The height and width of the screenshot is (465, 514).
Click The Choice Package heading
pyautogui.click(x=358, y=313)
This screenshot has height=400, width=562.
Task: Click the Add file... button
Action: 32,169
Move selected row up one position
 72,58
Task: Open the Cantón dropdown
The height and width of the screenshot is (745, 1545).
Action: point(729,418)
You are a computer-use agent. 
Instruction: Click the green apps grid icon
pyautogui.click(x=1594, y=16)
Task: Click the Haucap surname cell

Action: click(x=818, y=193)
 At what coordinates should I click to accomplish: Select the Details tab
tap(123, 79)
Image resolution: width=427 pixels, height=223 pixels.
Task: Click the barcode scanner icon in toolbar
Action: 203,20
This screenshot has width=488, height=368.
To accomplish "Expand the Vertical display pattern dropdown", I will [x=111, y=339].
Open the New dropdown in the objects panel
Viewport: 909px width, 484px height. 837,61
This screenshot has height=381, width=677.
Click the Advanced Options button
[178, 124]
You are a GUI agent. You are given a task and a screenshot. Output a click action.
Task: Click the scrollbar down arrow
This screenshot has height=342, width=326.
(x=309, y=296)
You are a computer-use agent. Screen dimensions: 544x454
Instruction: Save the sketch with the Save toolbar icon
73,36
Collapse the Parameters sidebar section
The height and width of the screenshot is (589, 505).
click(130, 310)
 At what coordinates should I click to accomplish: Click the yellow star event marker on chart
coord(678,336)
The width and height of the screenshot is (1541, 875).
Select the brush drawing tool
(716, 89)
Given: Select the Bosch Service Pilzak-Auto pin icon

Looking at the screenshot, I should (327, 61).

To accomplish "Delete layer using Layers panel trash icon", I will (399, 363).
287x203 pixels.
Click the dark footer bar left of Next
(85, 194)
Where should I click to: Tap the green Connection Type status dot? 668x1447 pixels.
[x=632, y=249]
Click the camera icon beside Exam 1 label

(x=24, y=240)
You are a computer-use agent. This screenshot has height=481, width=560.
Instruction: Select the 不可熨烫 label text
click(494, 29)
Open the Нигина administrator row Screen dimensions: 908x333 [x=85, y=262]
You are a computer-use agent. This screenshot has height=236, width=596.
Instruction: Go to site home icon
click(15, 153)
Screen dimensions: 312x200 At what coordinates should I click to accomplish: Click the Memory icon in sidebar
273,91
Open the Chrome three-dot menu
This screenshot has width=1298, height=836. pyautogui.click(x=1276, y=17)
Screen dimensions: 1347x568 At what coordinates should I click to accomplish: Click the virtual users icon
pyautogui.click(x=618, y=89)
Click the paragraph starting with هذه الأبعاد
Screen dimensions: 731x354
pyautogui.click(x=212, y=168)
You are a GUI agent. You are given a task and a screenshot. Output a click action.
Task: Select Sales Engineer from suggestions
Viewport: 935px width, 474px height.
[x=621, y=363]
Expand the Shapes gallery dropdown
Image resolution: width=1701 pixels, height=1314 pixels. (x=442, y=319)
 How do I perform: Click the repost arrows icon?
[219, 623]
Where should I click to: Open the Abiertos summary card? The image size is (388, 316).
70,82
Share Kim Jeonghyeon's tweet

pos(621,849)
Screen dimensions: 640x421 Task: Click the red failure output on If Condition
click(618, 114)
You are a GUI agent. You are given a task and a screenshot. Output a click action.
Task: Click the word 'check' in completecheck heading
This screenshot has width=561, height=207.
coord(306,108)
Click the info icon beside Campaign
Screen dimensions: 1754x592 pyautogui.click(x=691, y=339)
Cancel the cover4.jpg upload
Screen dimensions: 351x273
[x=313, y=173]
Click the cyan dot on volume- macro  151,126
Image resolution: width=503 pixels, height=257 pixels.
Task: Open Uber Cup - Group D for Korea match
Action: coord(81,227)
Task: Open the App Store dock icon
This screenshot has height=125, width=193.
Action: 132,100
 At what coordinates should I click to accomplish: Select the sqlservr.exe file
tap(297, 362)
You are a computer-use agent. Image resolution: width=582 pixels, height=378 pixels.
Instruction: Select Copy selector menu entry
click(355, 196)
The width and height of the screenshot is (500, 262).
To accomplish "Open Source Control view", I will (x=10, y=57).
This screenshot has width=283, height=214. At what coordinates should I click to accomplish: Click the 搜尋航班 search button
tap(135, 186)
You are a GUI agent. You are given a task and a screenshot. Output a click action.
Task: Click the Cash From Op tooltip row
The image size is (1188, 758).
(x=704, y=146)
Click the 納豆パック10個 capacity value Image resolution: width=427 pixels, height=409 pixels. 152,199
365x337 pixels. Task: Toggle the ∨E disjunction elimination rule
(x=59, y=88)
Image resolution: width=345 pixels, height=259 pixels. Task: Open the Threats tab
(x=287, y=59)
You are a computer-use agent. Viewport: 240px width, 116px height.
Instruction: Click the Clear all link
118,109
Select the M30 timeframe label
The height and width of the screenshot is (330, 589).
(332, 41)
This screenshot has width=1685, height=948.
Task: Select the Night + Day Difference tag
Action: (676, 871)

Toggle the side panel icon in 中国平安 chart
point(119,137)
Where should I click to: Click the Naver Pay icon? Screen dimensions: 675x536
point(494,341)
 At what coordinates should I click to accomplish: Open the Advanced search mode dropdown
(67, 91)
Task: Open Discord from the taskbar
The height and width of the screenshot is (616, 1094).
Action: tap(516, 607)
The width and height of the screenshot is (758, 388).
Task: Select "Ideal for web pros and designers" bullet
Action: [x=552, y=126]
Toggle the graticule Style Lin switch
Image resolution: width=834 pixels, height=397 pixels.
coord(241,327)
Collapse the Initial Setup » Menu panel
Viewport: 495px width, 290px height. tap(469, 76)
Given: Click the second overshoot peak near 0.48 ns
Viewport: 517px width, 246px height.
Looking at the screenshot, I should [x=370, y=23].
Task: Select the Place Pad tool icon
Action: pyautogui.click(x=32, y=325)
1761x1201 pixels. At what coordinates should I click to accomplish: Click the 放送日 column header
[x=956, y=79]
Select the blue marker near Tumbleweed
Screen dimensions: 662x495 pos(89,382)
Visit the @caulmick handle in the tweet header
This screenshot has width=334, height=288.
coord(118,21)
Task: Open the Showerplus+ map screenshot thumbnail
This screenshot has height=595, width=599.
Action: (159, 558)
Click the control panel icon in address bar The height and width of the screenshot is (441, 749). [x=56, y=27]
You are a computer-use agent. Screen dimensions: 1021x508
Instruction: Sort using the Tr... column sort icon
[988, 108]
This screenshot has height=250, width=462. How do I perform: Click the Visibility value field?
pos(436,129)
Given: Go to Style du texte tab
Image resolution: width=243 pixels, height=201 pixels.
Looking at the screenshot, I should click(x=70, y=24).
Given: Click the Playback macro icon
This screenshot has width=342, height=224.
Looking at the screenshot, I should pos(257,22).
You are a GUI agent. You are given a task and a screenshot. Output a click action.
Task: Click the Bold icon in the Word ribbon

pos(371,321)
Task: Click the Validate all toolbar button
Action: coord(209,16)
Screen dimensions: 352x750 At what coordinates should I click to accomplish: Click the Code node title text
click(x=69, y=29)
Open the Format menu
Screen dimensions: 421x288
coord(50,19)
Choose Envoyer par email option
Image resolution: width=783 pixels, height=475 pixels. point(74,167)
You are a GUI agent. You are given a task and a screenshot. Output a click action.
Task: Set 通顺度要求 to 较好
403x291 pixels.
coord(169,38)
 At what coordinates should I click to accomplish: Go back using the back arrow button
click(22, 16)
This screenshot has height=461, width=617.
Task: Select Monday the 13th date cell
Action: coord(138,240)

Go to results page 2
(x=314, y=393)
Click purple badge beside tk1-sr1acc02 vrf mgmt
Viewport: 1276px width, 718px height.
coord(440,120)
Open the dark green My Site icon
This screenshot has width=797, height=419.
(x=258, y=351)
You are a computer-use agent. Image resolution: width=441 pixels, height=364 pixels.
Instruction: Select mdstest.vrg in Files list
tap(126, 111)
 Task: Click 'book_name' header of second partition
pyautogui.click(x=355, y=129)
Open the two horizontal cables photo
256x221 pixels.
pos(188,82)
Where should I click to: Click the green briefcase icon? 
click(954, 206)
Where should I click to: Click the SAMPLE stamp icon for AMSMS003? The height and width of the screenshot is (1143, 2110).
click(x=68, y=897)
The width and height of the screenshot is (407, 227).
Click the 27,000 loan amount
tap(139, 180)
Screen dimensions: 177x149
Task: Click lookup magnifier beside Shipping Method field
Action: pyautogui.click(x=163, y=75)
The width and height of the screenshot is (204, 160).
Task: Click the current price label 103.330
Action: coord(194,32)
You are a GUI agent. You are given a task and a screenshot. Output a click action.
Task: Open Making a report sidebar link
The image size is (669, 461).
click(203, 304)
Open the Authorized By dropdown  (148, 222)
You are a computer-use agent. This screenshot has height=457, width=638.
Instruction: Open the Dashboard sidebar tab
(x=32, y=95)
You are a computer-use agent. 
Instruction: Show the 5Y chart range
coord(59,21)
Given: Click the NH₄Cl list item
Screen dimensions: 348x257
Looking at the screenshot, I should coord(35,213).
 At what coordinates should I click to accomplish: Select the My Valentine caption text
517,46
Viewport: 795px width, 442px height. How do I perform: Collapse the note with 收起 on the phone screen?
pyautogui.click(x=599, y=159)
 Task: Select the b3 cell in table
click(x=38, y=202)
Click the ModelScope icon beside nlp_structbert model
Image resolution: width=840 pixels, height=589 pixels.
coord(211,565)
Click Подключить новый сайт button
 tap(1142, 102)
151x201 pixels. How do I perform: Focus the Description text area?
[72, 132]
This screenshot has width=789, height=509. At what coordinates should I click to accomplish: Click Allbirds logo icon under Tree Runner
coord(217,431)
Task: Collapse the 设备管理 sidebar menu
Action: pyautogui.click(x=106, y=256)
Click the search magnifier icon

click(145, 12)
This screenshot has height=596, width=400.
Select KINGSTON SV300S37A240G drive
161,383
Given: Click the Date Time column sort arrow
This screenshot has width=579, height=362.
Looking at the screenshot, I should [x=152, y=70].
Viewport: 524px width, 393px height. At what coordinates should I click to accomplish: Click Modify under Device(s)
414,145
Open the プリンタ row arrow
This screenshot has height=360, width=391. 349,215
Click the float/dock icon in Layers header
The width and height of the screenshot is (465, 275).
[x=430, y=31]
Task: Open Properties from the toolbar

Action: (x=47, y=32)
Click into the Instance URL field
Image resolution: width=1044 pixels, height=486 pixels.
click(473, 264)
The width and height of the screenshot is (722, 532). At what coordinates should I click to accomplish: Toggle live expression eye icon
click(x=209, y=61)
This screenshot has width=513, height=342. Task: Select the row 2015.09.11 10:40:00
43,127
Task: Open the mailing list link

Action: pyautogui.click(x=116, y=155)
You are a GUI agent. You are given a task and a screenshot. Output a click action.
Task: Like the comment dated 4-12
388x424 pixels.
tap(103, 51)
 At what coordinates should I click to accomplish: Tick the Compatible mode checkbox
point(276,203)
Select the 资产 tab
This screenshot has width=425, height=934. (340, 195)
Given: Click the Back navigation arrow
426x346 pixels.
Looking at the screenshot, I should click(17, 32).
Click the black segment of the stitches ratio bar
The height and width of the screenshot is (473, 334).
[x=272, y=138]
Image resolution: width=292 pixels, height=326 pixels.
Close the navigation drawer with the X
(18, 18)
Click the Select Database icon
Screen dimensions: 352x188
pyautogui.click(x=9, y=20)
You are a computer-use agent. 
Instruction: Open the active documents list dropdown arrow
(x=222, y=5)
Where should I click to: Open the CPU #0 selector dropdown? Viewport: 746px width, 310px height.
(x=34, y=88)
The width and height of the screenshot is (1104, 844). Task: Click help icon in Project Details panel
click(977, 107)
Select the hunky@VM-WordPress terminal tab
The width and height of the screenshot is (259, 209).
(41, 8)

- - - - -

Write out the records from the line with "Click the control" to the line with "click(x=69, y=29)" again, swapping "Visibility" for "Opacity" and changing nothing else.

→ TASK OUTPUT:
Click the control panel icon in address bar The height and width of the screenshot is (441, 749). [x=56, y=27]
You are a computer-use agent. Screen dimensions: 1021x508
Instruction: Sort using the Tr... column sort icon
[988, 108]
This screenshot has height=250, width=462. How do I perform: Click the Opacity value field?
pos(436,129)
Given: Go to Style du texte tab
Image resolution: width=243 pixels, height=201 pixels.
Looking at the screenshot, I should click(x=70, y=24).
Given: Click the Playback macro icon
This screenshot has width=342, height=224.
Looking at the screenshot, I should pos(257,22).
You are a GUI agent. You are given a task and a screenshot. Output a click action.
Task: Click the Bold icon in the Word ribbon

pos(371,321)
Task: Click the Validate all toolbar button
Action: coord(209,16)
Screen dimensions: 352x750 At what coordinates should I click to accomplish: Click the Code node title text
click(x=69, y=29)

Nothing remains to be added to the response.